Bloc de texte>
------------------------------------------------------------------------
Camilia et Salah Nazmi

















Résumé

Siham, Nabila et Sonia sont trois sœurs orphelines. Leur oncle décède et leur laisse pour tout héritage 500 livres. Elles réfléchissent à comment utiliser au mieux cette somme pour obtenir ce dont elles rêvent : un mariage avec un jeune homme riche. Elles se rendent à Alexandrie et s’installent dans un hôtel luxueux fréquenté par des millionnaires. Siham se fait passer pour une riche héritière en villégiature qui est accompagnée de sa secrétaire, en fait Nabila, et de sa femme de chambre, en réalité Sonia. Siham ne tarde pas à rencontrer un homme comme elle le souhaite. Il s’appelle Samir. De son côté, Nabila a jeté son dévolu sur Kamal, le fils du Pacha Adham. Quant à Sonia, elle sympathise avec Antar, l’un des serveurs de l’hôtel. Malheureusement pour les trois sœurs, la suite des événements va offrir à chacune d’elles son lot de désillusions. Nabila comprend très vite qu’elle n’intéresse pas Kamal. Ce dernier est très attiré par Siham et il se pose en rival de son ami Samir. Le bonheur de Siham est aussi de courte durée : Samir lui avoue que sa situation financière est peu reluisante et qu’il doit trouver au plus vite une épouse fortunée. Siham lui révèle alors qu’elle n’a pas un sou. Samir se détourne aussitôt d’elle pour courtiser la fille d’un très riche marchand d’Alexandrie. De son côté, Siham se rapproche de Kamal et accepte de se fiancer avec lui. Pour Sonia aussi la situation se complique : Antar a appris la condition réelle des trois sœurs et il est offusqué qu’elles aient pu ainsi mentir. Il est hors de lui et menace de les dénoncer. Heureusement, les trois filles doivent quitter immédiatement l’hôtel. En effet, Kamal a décidé de se rendre chez son père avec sa fiancée qui tout naturellement vient accompagnée de sa secrétaire et de sa femme de chambre. Dans la maison du pacha, ils retrouvent Samir et Antar. Le père de Kamal est un homme aux idées larges et il accueille avec bienveillance tous ces jeunes gens. En fait, malgré leurs nouveaux engagements respectifs, Siham et Samir sont restés amoureux l’un de l’autre et ils finissent par se l’avouer. Alors qu’ils s’embrassent dans l’un des salons de la demeure, Kamal entre et les surprend. Loin de s’en offusquer, le fils du Pacha ne cache pas sa satisfaction. Il a eu une longue conversation avec Nabila et il a compris que c’était elle qu’il voulait épouser. Pour ne pas être en reste, Antar et Sonia se réconcilient. Les trois couples peuvent rentrer à Alexandrie, la joie au cœur !


Critique

Ezzel Dine Zulficar fut l’un des réalisateurs les plus doués de sa génération. Malgré sa mort prématurée à l’âge de 43 ans, il laisse une œuvre importante qui a influencé bon nombre de réalisateurs égyptiens.
------------------------------------------------------------------------
Lignes de données>
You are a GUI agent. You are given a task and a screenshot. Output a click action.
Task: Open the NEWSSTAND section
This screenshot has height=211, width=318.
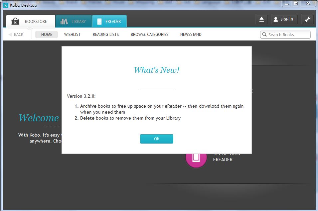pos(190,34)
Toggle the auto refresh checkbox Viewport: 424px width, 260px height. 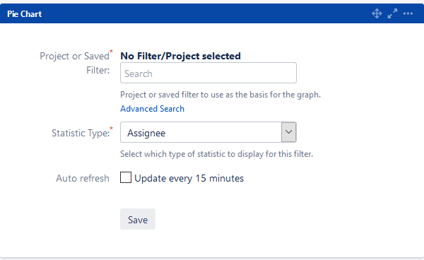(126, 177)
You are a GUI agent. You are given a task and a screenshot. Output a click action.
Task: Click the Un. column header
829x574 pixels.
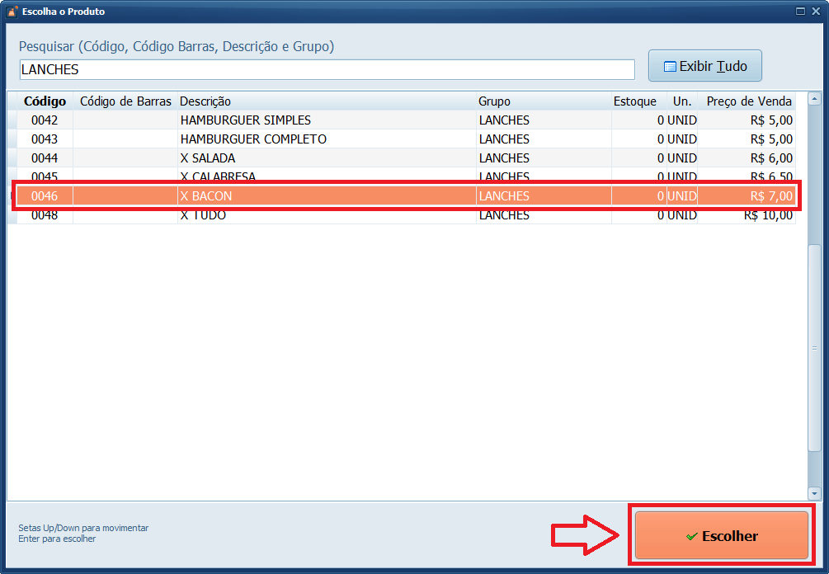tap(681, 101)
------------------------------------------------------------------------
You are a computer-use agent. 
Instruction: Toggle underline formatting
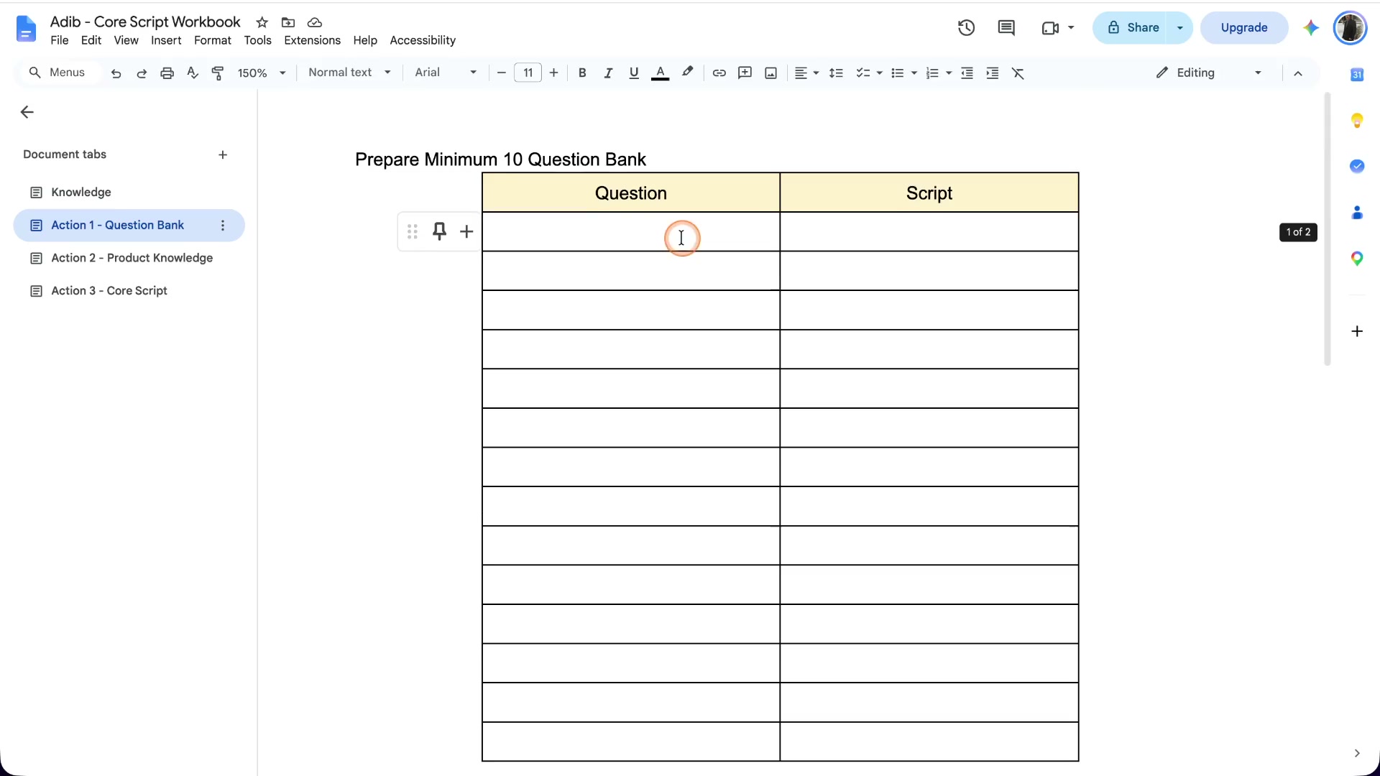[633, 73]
------------------------------------------------------------------------
Consignes>
**A)** Répondez à ces questions sur le texte sur le film :
(i) Quelle somme l'oncle laisse-t-il en héritage aux trois sœurs ?
(ii) Dans quelle ville les trois sœurs s'installent-elles dans un hôtel luxueux ?
(iii) À quel âge Ezzel Dine Zulficar est-il mort ?
**B)** Écrivez la suite du texte sur le film, à partir de sa dernière phrase.
Les lignes de données n'ont aucun lien avec le texte sur le film.

Réponses rédigées>
**A)**
(i) 500 livres.
(ii) À Alexandrie.
(iii) À 43 ans.

**B)**
Sa filmographie compte essentiellement des drames. Elle possède quelques piastres est l’une de ses rares comédies et il s’y affirme comme un maître du genre
A la fin des années quarante, quelques réalisateurs égyptiens vont nous donner des comédies extrêmement brillantes. Leurs œuvres manifestent une intelligence, une élégance, un humour qu’on ne retrouvera guère dans le cinéma comique des décennies suivantes, comme si les secrets de fabrication de ces grands artistes avaient disparu avec eux. Elle possède quelques sous fait partie de ces œuvres rares.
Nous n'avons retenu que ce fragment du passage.